Everybody knows relational databases are based on tables containing rows, and that you can join those tables together to produce -- in effect -- super large tables that can be analyzed as one. And many people know that you can join tables against themselves to do pretty tricky analyses. But without a CTE, at best you can join something against itself a fixed number of times -- however many times you write the query to do. Enter the CTE and you can effectively join a table against itself as many times as it takes to complete the analysis.
Take for example, a company's expense report approval hierarchy. This can be stored in a simple "company" table, where everybody's expense report "approver" can be easily looked up by the employee's "name". The approval structure for any specific employee is both their approver, their approver's approver, and so on until you reach someone who has no approver. The hierarchy might have different "depths" for different employees, so there's no way to write a non-recursive query to select an employee's approvers directly.
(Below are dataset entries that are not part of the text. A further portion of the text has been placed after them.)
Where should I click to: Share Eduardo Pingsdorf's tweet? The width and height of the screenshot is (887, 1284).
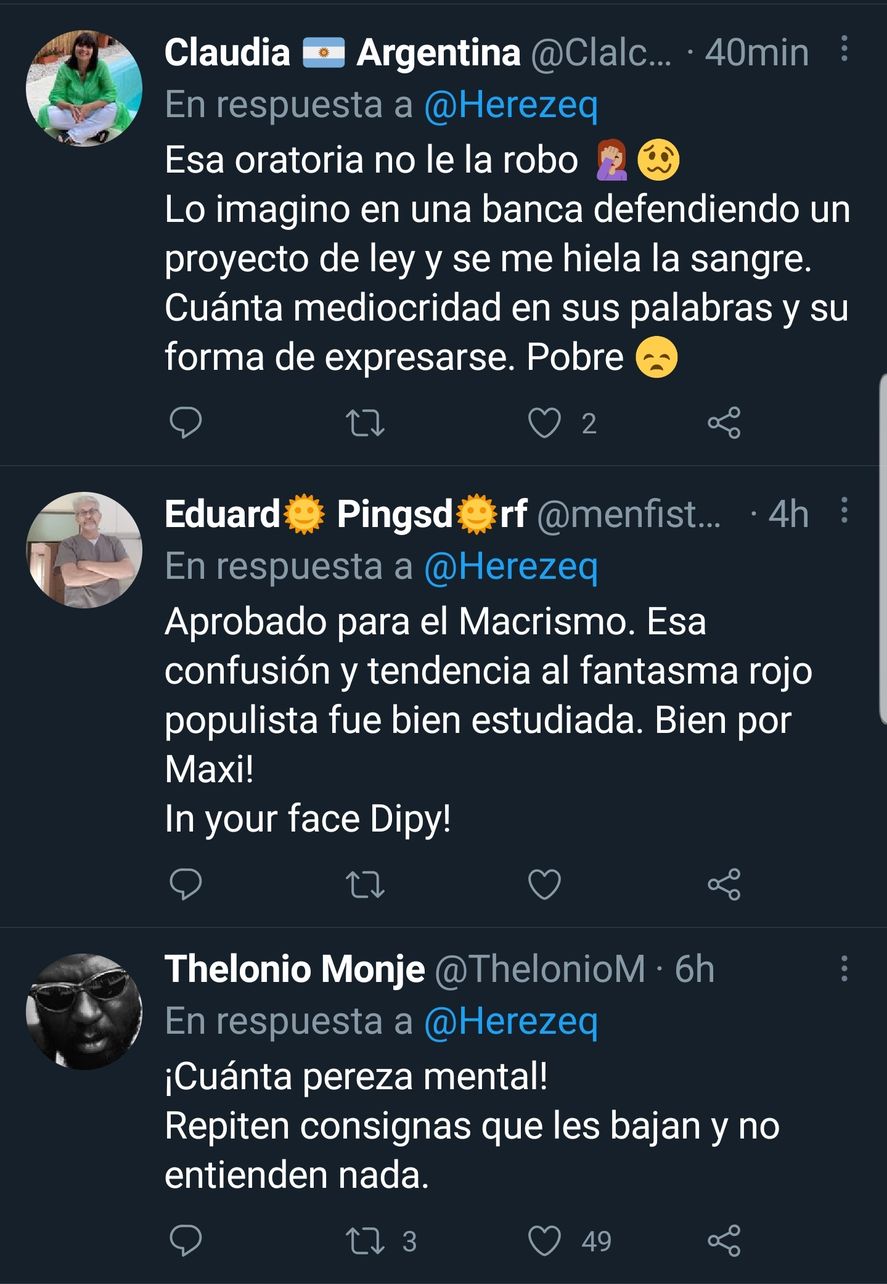pyautogui.click(x=723, y=884)
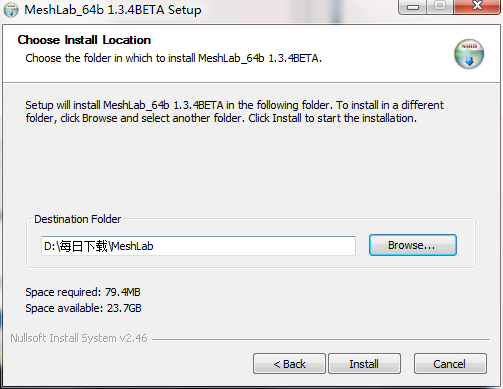Start installation with the Install button
The image size is (503, 389).
(x=364, y=364)
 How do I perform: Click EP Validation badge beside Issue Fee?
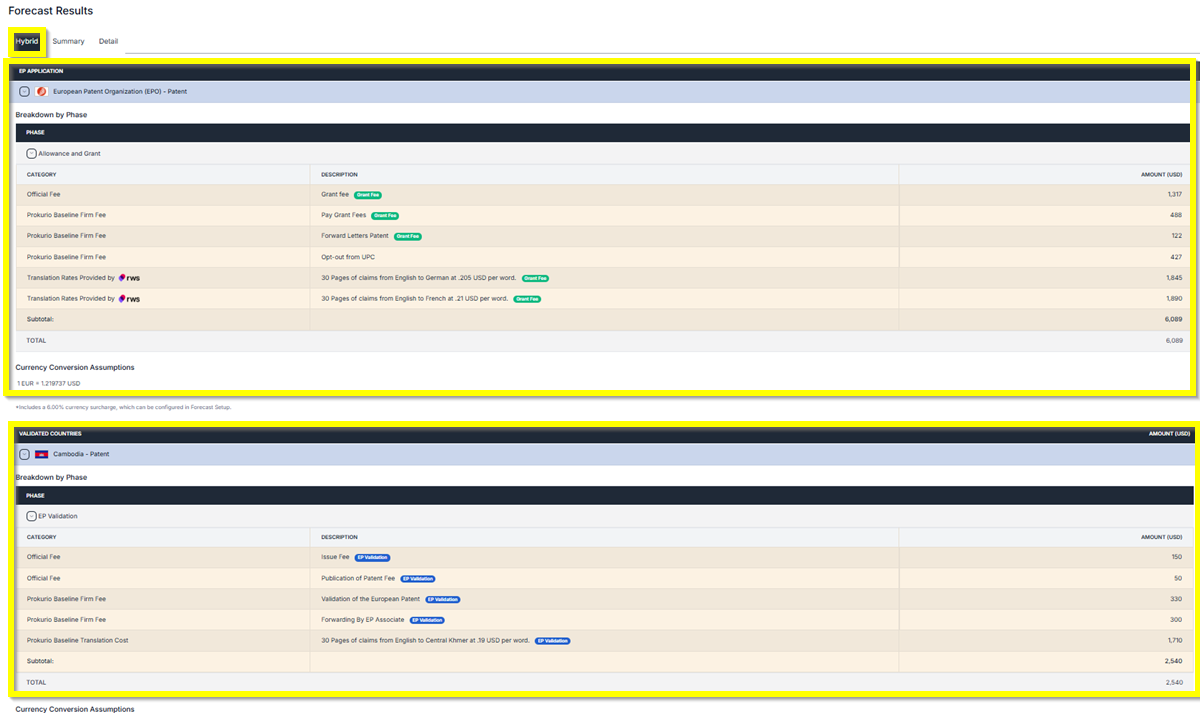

But you can with a recursive CTE:
sqlite> CREATE TABLE company ( name, approver );
sqlite> INSERT INTO company
VALUES
( 'David', NULL ),
( 'Matt', 'David' ),
( 'Jason', 'David' ),
( 'Ryan', 'David' ),
( 'Mike', 'Matt' ),
( 'Carlos', 'Matt' ),
( 'Garrett', 'Jason' ),
( 'Puneet', 'Jason' ),
( 'Joanie', 'Ryan' );
sqlite> WITH RECURSIVE approvers(x) AS (
SELECT 'Joanie'
UNION ALL
SELECT company.approver
FROM company, approvers
WHERE company.name=approvers.x
AND company.approver IS NOT NULL
)
SELECT * FROM approvers;
Joanie
Ryan
David
sqlite>
The upshot of all this is Common Table Expressions allow for extremely powerful data generation, transformation, and hierarchical querying capabilities -- directly from within SQL. They take a bit to wrap your head around, but they open up an entirely new level of potential for in-database analysis and logic. Enjoy!